Open Access
EDITORIAL
Démystifier l’hypnose et démontrer son implantation en Clinique d’oncologie
Demystifying Hypnosis, Demonstrating Its Use in Oncology Clinics
1
Département d’anesthésiologie et Médecine de la Douleur, Université de Montréal, Montreal, H3T 1J4, Canada
2
Université de Nîmes, Laboratoire APSY-V, Nîmes, 30000, France
* Corresponding Author: David Ogez. Email:
(This article belongs to the Special Issue: Medical Hypnosis in Cancer Care Pathways
L’hypnose médicale dans le parcours de soin en oncologie)
Psycho-Oncologie 2023, 17(4), 211-213. https://doi.org/10.32604/po.2023.043983
Received 18 July 2023; Accepted 25 August 2023; Issue published 28 December 2023
Abstract
This article has no abstract.L’Association Américaine de Psychologie définit l’hypnose comme étant un état de conscience qui induit une absorption de l’attention et une diminution de la conscience caractérisée par une plus grande capacité à répondre aux suggestions [1].

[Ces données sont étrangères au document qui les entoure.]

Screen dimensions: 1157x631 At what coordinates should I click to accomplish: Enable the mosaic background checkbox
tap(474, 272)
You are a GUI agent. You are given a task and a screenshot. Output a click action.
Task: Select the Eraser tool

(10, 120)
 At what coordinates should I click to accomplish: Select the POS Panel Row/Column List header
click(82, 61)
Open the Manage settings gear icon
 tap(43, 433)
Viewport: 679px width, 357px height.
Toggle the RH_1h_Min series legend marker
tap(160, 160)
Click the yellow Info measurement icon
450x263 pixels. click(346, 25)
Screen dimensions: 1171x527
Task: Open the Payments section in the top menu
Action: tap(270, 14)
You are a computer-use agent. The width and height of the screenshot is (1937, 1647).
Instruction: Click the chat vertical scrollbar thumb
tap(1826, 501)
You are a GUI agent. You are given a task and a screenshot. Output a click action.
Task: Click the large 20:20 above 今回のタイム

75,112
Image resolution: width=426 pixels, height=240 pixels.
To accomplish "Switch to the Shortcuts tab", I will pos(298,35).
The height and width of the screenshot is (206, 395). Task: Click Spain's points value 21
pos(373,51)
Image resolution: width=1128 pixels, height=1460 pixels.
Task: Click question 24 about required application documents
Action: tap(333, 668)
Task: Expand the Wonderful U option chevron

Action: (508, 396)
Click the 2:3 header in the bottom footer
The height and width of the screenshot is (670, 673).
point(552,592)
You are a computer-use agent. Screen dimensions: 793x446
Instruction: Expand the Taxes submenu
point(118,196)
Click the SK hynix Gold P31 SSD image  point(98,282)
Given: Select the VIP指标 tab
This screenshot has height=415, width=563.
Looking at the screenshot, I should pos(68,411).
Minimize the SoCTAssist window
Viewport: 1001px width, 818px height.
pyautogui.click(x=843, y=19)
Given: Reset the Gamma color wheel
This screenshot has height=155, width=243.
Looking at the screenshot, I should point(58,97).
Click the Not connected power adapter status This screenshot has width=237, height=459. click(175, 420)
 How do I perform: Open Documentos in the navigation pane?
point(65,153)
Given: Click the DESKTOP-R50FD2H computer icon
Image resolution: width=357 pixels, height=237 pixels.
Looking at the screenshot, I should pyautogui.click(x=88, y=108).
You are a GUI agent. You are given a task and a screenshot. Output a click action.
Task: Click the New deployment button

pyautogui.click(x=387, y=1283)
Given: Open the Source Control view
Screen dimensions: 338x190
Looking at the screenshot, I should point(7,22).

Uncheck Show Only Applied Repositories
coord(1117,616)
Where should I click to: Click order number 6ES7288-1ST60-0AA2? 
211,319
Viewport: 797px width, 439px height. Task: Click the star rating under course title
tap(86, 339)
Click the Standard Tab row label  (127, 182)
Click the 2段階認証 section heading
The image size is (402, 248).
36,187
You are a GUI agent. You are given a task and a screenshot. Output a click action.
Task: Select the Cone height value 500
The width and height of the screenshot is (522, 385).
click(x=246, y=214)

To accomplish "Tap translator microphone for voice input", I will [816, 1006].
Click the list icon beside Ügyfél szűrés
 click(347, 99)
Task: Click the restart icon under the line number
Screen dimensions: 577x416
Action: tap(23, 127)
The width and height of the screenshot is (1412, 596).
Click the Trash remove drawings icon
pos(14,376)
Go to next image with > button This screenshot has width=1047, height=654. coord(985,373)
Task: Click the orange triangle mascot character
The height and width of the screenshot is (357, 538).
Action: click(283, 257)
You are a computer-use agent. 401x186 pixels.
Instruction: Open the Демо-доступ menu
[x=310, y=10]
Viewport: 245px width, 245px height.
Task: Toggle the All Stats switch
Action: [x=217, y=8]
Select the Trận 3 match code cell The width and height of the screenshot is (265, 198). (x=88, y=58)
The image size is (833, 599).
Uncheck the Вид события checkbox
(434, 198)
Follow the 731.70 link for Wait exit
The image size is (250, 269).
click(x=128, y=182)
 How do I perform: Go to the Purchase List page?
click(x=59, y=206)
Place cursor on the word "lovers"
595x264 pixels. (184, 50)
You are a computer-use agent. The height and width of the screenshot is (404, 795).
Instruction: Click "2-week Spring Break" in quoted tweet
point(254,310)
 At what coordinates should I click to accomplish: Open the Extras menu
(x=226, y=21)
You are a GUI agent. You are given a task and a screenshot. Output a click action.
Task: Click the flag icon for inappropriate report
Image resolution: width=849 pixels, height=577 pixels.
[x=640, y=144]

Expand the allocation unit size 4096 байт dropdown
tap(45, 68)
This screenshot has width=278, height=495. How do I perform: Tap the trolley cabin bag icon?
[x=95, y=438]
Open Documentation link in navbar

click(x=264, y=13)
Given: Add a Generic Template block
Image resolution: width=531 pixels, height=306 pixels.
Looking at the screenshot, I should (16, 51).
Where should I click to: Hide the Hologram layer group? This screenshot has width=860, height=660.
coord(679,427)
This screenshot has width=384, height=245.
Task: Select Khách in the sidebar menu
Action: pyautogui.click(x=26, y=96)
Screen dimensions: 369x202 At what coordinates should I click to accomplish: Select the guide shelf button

Alors que nous retrouvons des descriptions très anciennes de l’état hypnotique (p.ex en Egypte antique), et ce dans toutes les cultures [2], l’hypnose ne s’est développée dans le milieu médical que depuis le 18ème siècle. Elle a notamment été utilisée à des fins sédatives, analgésiques et anesthésiques pour accompagner des chirurgies (i.e., hypnosédation), ou encore pour traiter les maux émotionnels tels que les angoisses (i.e., hypnothérapie). Parmi les fondateurs de cette pratique nous pouvons citer Franz-Anton Mesmer, un médecin allemand, James Braid, un chirurgien anglais, Jean-Martin Charcot, un neurologue français, le psychiatre américain Milton Erickson ou encore Ambroise Auguste Liébault un médecin français soutenant l’approche psychothérapeutique de l’hypnose [3].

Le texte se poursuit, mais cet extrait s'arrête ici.